Young adults ages 18-24 are most at risk for identity theft and often targeted by people they know. But, it’s vital to understand and recognize that identity theft can happen to anyone—even you! Identity theft may not seem like a big deal until it happens to you. It can damage your credit report and financial history as a young adult. Knowing this, it’s crucial to safeguard your financial information—but what does that mean? Here are five ways you can keep yourself from being at risk for identity theft:

Don’t leave out credit or debit cards

It’s as simple as it sounds—don’t leave your credit or debit cards lying out, whether you’re at home or in public. For example, you’re at a restaurant and pay for the check. You leave the table for a few minutes to run to the bathroom—in that short period, someone could easily and quickly snap a photo of your credit or debit card and use that information to their advantage. You’d never know, either, until you check your bank account, your account is drained, and there are dozens of unfamiliar charges. An easy way to combat that is by putting your credit or debit card in your wallet as soon as you’re finished using it.

Don’t leave your wallet in an unlocked room or office

You may think your office is one of the safest places to leave your wallet, and that could be the case—but only if your office is locked. Anyone could walk by while you’re gone and grab your wallet that contains sensitive information, from your credit and debit card numbers, driver’s license number, and more. It seems tedious, but if you’re leaving your office, even for just a second, be sure to lock the door if you can. If you can’t, bring your wallet with you.

Safeguard personal documents

Lock up and protect any documents that contain personal information like bank account, Social Security, and personal identification (PIN) numbers. Your best bet is to store them in a safe deposit box at your financial institution or credit union. If you have copies of those documents or want to keep the original documents with you, purchase a fireproof safe for at-home storage.
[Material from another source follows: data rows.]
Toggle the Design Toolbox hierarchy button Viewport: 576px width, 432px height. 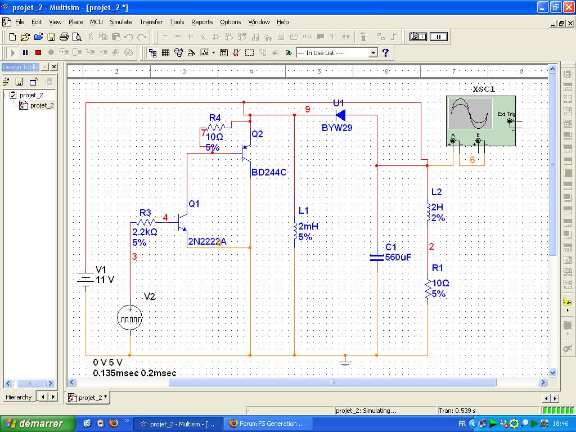[x=152, y=52]
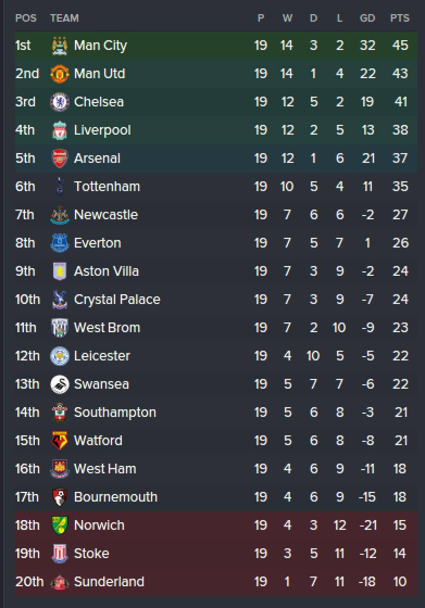Select the Bournemouth club badge
This screenshot has height=608, width=425.
point(60,497)
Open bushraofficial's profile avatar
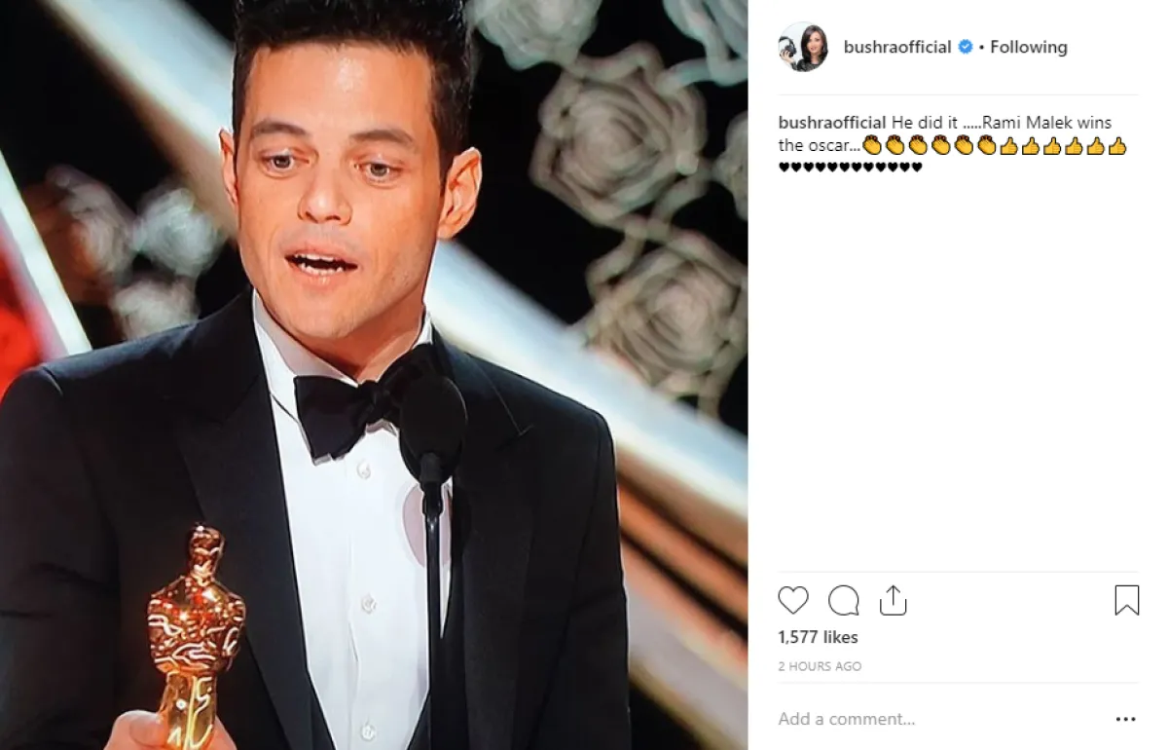Viewport: 1168px width, 750px height. (803, 47)
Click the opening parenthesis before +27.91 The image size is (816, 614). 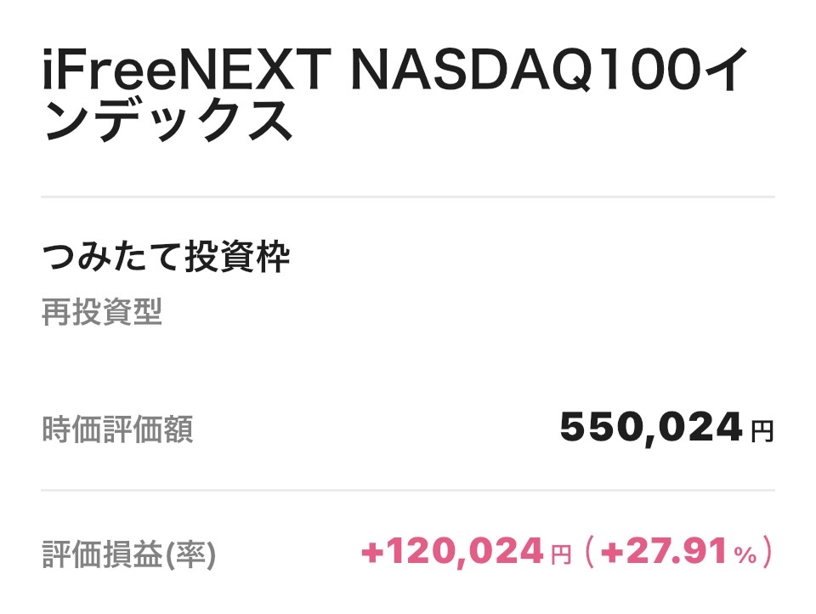pyautogui.click(x=589, y=554)
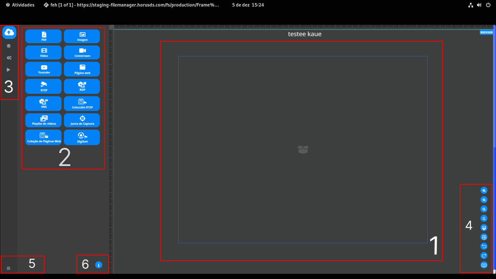Image resolution: width=496 pixels, height=279 pixels.
Task: Toggle dark mode moon button
Action: [484, 219]
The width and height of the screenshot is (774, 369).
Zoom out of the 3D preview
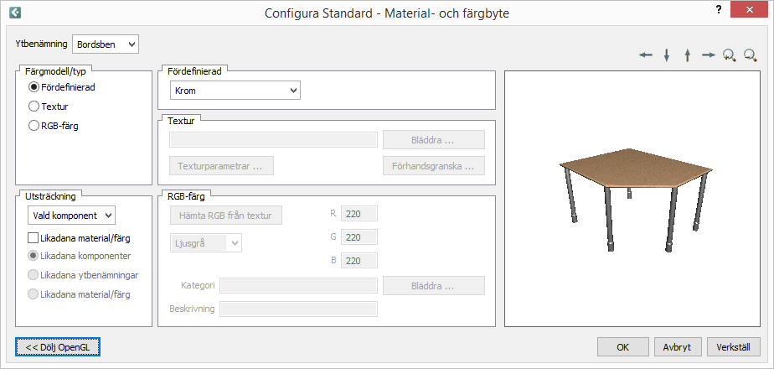pyautogui.click(x=750, y=55)
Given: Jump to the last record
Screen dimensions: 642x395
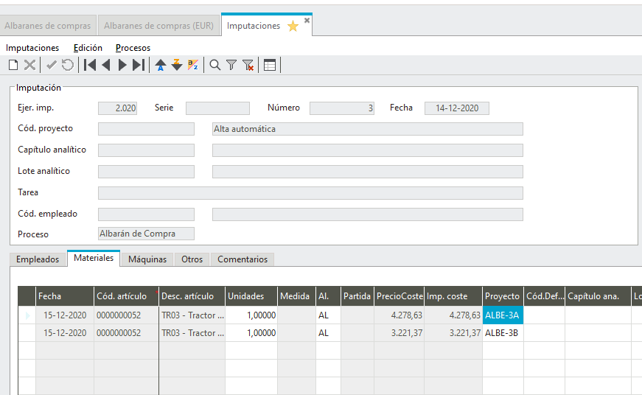Looking at the screenshot, I should [139, 65].
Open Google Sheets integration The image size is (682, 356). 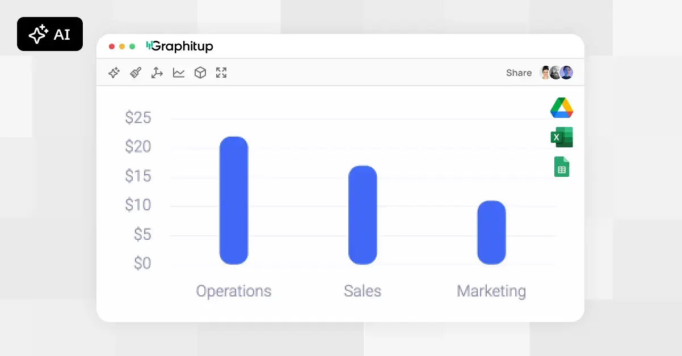[562, 167]
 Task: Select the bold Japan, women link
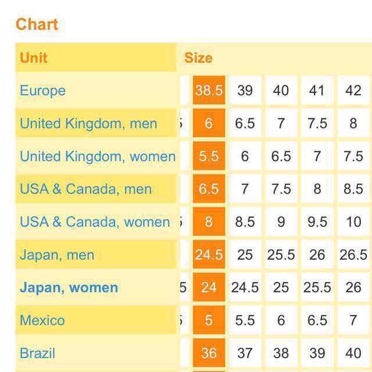[x=69, y=288]
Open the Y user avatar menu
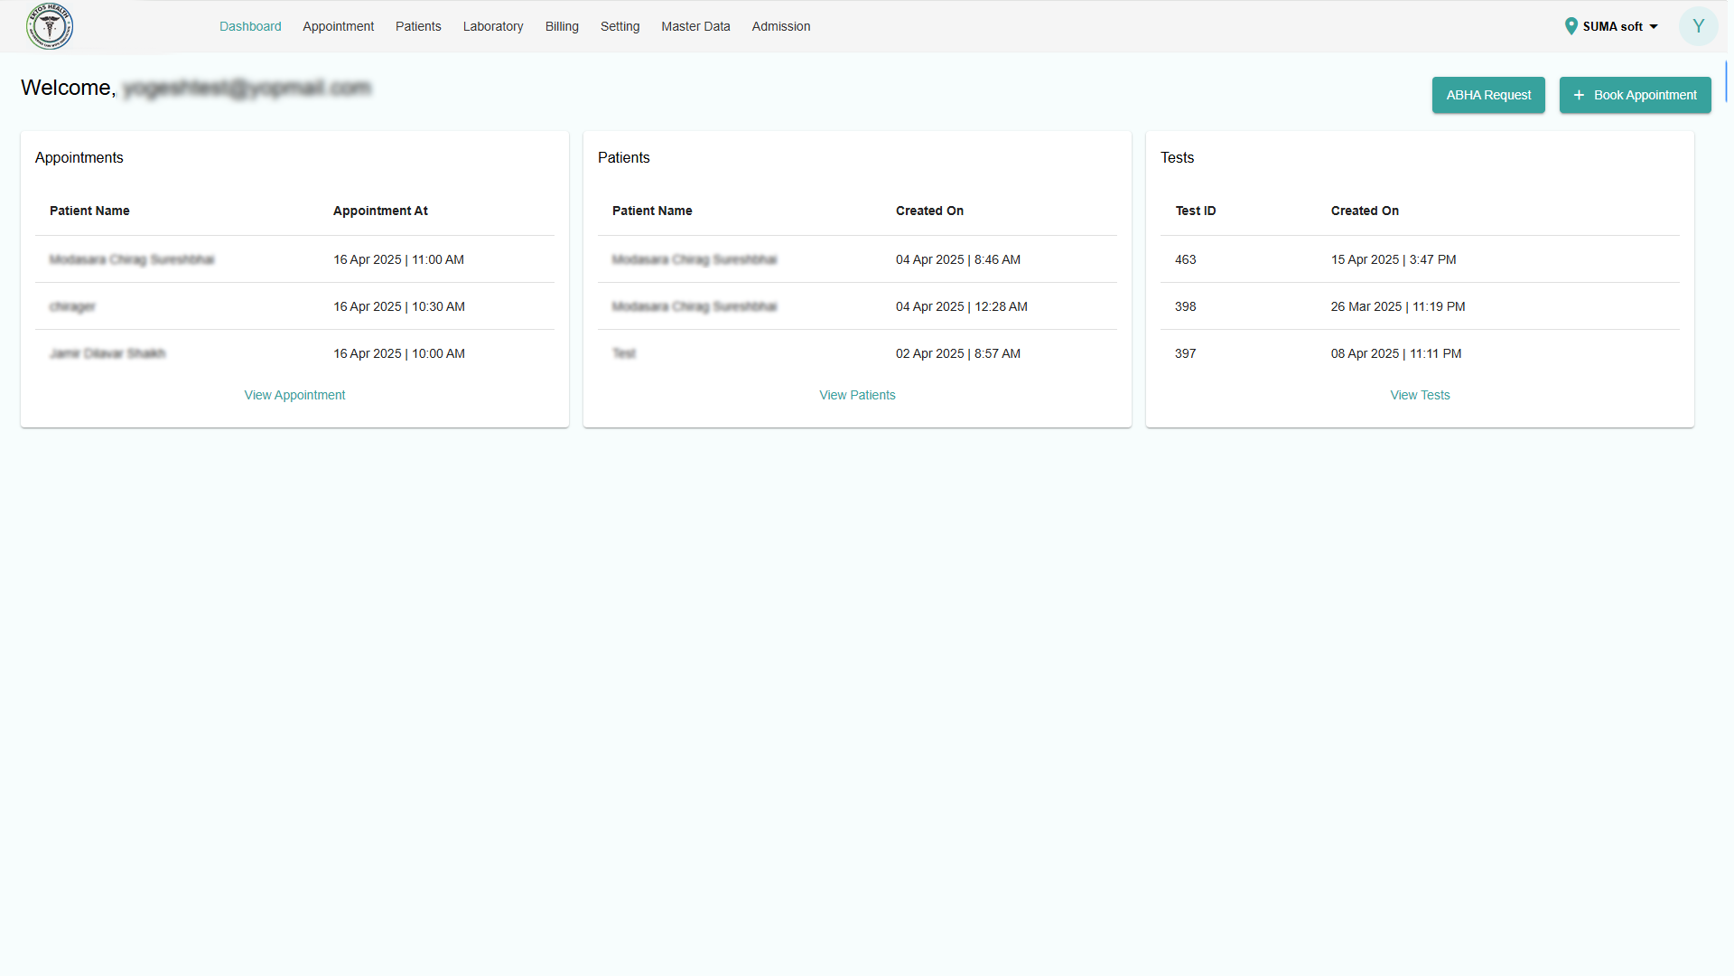Image resolution: width=1734 pixels, height=976 pixels. click(1698, 26)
You can purchase a fireproof safe with a locking mechanism for less than $50. Not only does it protect you from identify theft, but it also safeguards those documents in the event of an emergency, like fires or floods. And, be sure to shred receipts, credit card offers, and bank statements at least once per month.

Keep your guard up

Never provide financial information over the phone, via text, or email. One scam on the rise, called spoofing, allows fraudsters to fake the number they’re calling from by making a fake number appear on your caller ID. It can be easy to fall for, as the number could appear to be your bank’s phone number. They may say there’s a charge on your account you need to verify, or you may receive a fake text message. Remember, financial institutions (or any legitimate organization) will never ask for your Social Security number, card number, PIN, CVV, or expiration date.

Monitor your accounts

In addition to protecting your information, it’s necessary to monitor it, too. Checking your bank account or credit card activity often can help you recognize identity theft sooner. If you notice any suspicious activity, it’s a good idea to freeze or lock your debit or credit card so no one can use it, and contact your credit union or financial institution immediately. They can ensure you aren’t penalized for these transactions, help you get your money back, and ensure your card is replaced promptly. You should also periodically check your credit report to ensure no one opened any new accounts in your name. As a Georgia resident, you can request free copies of your credit reports through each of the three credit bureaus for free up to three times per year.

It may seem scary, but protecting yourself from identity theft is a necessary measure in today’s world. Your financial history is crucial in nearly every aspect of your life, and it’s critical to ensure no one gains access to personal information to potentially damage that. By implementing these measures, you’re taking control of your finances and preventing yourself from becoming someone’s next target.